Nonfiction — print. Knopf, 2008. 294 pgs. Library copy.
Subtitled “Turning Oppression into Opportunity for Women Worldwide”, Kristof and WuDunn introduce readers to the women of Asia and Africa who have been raised in oppressive environments, subjected to physical and sexual abuse, and managed not only to survive but turn their experiences into opportunities to educate and help others. The purpose of this book, however, is not just to inform readers about the ways women are advocating changes in their circumstances but to engage readers with the problem and encourage them to take action now.
And that is why I ultimately struggled to love this book. The stories told in her are moving and inspiring, but for every story of a Middle Eastern girl working to educate the girls in her village, there is an Ethiopian woman who suffered devastating injuries in childbirth and can only be “saved” by a white person. The book is a glaring example of what one of my professors would term the “white savior complex”, perpetrating the idea that (white) Westerns must band together and save our poor brethren in the Third World.
For a book that is supposed to be about women, the book is sexist and ethnocentric and paternalistic, and certain chapters are so permeated by these beliefs that I had to take a break from the book in places. Perhaps the most disturbing example of this occurs on page 47 where Kristof and WuDunn begin their chapter by saying not the blame the victims only to write one sentence later:
“But the reality is that as long as women and girls allow themselves to be prostituted and beaten, the abuse will continue.” (pg. 47)
No, no, no! What a disturbing way to write about the survivors of sexual, physical, and emotional abuse, particularly given how the authors discuss how these women are often times drugged with methamphetamine and heroin to make them compliant. By using the word “allow”, the authors participate in what is known as “victim blaming”, and I cannot endorse such a book.

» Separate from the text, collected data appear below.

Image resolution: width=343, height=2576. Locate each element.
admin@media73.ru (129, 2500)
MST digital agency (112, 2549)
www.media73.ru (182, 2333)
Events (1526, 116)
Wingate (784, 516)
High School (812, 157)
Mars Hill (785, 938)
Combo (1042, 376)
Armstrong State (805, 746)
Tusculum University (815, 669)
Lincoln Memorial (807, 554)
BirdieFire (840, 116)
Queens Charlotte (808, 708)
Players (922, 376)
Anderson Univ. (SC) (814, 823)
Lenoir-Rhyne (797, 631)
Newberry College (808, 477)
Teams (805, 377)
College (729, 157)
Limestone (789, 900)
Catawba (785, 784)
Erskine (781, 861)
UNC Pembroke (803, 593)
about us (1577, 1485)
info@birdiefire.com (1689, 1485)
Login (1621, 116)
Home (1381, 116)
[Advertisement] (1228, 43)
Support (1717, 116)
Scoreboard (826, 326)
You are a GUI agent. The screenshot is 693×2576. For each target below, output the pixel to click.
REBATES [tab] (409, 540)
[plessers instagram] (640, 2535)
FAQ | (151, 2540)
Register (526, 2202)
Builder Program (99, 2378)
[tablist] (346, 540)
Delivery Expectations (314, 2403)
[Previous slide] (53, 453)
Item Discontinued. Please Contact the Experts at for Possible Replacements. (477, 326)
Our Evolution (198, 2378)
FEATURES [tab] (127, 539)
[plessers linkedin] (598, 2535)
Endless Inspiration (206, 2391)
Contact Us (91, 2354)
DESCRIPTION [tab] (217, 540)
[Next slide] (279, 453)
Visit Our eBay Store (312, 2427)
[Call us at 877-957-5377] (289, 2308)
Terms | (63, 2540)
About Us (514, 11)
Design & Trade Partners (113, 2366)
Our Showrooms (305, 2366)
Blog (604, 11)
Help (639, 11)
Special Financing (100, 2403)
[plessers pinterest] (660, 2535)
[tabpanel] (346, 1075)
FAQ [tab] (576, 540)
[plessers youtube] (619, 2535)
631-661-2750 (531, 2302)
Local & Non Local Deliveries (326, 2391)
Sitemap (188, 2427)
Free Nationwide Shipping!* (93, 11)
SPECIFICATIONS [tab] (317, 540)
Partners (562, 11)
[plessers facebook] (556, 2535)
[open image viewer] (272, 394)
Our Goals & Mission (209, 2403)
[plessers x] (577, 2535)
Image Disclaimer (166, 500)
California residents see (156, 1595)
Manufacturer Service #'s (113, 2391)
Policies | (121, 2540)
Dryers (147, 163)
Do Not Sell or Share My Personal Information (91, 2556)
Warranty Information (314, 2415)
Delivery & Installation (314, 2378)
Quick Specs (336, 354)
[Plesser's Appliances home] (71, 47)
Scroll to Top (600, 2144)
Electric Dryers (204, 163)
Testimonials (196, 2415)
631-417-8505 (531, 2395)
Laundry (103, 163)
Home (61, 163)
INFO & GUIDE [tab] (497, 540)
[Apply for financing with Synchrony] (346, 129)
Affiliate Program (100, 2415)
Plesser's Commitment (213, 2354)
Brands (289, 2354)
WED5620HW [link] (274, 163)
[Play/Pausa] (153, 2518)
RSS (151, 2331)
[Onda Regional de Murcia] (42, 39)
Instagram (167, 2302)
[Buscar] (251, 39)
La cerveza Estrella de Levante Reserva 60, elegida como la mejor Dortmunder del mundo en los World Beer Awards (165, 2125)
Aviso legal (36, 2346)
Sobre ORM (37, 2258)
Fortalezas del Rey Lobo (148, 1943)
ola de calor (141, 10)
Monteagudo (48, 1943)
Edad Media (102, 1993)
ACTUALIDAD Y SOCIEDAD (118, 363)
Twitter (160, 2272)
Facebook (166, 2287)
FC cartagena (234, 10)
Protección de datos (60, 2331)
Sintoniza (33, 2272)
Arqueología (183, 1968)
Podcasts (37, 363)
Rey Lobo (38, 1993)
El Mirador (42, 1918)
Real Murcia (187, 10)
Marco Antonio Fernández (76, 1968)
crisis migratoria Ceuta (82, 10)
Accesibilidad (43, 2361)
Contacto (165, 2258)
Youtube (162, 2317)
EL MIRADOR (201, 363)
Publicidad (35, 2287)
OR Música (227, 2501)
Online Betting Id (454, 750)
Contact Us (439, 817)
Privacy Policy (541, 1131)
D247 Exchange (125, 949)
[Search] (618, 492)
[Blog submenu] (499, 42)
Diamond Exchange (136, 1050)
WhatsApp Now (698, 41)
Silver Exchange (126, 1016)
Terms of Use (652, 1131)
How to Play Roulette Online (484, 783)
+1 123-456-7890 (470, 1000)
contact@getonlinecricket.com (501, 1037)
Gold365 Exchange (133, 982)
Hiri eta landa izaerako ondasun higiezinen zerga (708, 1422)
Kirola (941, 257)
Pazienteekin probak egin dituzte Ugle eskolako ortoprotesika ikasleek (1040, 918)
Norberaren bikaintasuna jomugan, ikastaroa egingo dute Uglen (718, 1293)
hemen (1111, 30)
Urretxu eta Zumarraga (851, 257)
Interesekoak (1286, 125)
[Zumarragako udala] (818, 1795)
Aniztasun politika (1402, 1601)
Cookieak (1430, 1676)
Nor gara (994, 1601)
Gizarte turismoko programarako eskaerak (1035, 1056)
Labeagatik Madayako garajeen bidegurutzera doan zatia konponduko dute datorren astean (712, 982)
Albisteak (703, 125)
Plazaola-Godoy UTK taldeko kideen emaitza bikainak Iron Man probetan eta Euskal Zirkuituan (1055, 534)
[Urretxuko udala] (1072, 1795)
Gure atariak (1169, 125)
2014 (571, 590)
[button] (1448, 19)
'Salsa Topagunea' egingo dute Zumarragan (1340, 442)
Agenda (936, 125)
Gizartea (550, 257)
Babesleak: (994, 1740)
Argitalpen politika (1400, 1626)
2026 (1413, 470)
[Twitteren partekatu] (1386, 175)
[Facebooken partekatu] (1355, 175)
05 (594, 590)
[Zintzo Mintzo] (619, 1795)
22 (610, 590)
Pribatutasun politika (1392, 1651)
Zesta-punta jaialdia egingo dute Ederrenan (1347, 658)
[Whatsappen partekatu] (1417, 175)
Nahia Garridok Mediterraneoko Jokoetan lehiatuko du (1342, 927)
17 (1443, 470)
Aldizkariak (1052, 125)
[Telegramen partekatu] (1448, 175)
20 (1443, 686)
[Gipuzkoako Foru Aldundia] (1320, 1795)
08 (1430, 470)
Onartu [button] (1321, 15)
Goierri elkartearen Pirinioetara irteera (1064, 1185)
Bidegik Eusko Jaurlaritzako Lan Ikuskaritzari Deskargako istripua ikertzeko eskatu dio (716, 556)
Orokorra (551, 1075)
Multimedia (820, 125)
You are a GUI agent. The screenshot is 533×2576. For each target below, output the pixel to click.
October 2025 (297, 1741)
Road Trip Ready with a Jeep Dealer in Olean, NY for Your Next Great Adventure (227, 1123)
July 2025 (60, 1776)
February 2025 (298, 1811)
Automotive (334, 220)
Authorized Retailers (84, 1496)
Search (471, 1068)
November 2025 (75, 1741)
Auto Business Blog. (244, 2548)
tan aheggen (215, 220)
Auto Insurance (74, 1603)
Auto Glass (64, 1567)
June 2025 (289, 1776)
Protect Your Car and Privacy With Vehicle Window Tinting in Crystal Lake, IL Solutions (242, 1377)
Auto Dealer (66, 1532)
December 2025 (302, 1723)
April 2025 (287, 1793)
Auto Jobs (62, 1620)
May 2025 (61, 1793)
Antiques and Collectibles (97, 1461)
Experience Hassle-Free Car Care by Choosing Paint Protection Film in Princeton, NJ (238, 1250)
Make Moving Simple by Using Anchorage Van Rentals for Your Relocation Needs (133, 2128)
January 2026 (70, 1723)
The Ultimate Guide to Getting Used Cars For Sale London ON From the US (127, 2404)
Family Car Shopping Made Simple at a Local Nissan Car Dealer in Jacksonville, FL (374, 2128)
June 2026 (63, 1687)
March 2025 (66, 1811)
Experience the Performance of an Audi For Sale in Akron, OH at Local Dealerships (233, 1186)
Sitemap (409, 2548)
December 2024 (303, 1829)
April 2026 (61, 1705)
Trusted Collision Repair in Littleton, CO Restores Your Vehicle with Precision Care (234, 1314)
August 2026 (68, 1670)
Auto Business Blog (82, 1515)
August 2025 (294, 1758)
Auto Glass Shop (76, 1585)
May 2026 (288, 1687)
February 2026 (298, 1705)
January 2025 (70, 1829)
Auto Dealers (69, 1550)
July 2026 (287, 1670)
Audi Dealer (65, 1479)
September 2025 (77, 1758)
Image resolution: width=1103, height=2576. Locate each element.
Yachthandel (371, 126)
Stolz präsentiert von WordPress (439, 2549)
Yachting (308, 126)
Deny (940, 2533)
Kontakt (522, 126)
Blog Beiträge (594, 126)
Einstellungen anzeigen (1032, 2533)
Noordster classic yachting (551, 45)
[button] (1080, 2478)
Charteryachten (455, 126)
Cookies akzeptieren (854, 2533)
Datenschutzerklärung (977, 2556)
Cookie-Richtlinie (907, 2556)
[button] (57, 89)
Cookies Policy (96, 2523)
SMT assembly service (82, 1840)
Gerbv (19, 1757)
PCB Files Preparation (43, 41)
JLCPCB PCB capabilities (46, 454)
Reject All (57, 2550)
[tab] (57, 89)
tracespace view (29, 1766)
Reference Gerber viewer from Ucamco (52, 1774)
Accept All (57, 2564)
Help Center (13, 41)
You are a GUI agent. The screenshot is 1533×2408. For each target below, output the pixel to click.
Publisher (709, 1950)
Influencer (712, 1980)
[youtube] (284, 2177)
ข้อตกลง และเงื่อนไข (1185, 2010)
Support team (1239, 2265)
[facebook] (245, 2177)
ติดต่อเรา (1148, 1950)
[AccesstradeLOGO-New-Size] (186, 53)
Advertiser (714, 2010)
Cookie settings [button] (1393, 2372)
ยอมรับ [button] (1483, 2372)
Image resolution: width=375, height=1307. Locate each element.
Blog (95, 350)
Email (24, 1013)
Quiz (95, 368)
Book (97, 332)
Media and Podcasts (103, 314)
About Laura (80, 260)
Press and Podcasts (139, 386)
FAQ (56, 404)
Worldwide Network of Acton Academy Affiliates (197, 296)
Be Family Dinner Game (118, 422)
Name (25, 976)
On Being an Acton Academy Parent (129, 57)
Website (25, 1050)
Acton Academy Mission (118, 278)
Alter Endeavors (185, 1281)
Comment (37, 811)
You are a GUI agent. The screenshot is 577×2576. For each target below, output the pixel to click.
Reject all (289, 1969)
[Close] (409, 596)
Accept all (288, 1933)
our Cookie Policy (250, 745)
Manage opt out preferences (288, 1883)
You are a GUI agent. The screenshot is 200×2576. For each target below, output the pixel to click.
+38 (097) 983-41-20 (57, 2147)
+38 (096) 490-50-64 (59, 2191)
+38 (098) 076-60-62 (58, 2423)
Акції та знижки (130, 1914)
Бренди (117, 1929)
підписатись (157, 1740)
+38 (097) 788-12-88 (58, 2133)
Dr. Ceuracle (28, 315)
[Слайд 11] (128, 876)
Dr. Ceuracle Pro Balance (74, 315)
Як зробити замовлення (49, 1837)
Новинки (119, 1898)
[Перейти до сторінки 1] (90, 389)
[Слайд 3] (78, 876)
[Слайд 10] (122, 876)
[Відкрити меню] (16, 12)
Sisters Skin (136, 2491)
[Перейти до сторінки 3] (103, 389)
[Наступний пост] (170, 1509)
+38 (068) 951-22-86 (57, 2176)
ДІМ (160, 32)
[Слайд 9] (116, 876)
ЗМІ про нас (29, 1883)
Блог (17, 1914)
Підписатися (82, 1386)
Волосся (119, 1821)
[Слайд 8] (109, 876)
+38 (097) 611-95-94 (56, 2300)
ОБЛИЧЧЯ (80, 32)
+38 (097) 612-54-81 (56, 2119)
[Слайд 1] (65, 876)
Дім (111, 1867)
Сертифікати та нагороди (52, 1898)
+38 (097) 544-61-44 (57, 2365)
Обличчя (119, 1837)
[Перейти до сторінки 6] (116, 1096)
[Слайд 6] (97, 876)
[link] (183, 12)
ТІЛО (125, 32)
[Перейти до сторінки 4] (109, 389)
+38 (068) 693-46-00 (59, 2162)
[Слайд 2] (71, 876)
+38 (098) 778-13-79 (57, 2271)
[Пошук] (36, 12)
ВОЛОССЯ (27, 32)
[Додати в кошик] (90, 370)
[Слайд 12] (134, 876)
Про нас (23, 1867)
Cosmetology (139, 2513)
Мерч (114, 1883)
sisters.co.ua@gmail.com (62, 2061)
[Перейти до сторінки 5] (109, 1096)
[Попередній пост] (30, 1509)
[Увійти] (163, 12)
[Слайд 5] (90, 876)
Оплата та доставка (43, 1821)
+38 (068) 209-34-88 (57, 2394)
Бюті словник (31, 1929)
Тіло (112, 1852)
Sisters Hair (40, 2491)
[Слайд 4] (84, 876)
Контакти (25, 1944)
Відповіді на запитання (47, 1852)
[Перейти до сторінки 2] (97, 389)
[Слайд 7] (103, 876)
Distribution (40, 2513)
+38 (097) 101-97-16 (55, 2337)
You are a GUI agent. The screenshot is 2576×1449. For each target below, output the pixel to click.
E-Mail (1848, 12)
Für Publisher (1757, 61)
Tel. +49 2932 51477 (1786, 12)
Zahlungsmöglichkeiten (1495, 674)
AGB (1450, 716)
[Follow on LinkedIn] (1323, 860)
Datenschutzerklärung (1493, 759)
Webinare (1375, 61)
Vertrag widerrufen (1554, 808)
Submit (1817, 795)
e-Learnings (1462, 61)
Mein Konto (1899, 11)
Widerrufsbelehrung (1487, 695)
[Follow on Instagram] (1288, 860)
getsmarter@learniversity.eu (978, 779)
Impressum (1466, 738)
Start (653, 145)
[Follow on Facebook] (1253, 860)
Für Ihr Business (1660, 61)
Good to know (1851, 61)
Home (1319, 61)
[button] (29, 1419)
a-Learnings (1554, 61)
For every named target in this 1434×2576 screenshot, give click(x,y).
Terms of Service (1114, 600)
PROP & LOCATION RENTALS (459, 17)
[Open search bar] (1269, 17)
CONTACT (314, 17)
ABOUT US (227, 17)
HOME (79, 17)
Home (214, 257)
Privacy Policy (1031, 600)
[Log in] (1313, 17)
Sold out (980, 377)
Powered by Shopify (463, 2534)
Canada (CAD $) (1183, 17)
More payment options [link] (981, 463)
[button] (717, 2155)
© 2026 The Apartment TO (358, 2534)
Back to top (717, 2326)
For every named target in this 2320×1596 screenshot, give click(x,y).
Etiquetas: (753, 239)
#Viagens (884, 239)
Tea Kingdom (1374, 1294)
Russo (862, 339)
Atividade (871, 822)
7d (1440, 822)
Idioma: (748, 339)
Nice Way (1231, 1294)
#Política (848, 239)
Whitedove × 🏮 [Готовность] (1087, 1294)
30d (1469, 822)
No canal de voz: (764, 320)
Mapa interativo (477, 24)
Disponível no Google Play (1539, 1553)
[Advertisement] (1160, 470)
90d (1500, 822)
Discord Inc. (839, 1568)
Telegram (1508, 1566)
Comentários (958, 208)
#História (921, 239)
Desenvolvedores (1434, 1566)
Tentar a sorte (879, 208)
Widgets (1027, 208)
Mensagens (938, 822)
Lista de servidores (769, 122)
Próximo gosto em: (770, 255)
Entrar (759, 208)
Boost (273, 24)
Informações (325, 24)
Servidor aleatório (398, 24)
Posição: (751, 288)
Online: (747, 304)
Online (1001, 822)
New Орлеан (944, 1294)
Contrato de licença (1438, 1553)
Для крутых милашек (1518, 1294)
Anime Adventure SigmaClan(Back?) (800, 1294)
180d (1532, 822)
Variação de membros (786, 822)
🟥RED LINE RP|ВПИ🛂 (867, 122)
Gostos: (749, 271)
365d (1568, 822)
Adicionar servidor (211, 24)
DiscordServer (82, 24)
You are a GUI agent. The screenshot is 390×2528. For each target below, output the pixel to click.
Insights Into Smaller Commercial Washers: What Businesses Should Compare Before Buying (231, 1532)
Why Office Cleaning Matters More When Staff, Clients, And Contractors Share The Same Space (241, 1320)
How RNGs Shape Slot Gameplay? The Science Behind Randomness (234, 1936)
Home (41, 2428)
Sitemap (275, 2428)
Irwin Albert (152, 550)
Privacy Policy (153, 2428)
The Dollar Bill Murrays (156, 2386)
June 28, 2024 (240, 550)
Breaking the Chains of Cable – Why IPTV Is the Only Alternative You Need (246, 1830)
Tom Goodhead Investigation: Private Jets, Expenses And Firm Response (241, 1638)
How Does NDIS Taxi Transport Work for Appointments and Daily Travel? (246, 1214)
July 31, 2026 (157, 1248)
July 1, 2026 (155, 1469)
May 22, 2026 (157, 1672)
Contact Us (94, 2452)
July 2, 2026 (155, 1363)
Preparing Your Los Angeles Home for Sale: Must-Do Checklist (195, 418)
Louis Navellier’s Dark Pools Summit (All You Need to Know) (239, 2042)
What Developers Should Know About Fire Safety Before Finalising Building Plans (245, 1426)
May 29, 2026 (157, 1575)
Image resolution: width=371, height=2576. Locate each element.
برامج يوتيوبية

Compared to this, my second complaint may seem mundane, but I did not enjoy the way in which the authors referred to themselves. The book is written from WuDunn’s point of view; Kristof is always referred to as Nick in the text. Yet, I cannot remember a time where WuDunn referred to herself as “I”. Everything was “Nick said” or “we did”, and I found that to be a very odd way to write a book, especially considering Kristof’s name comes first. (I imagine because he is the more well-known of the two.)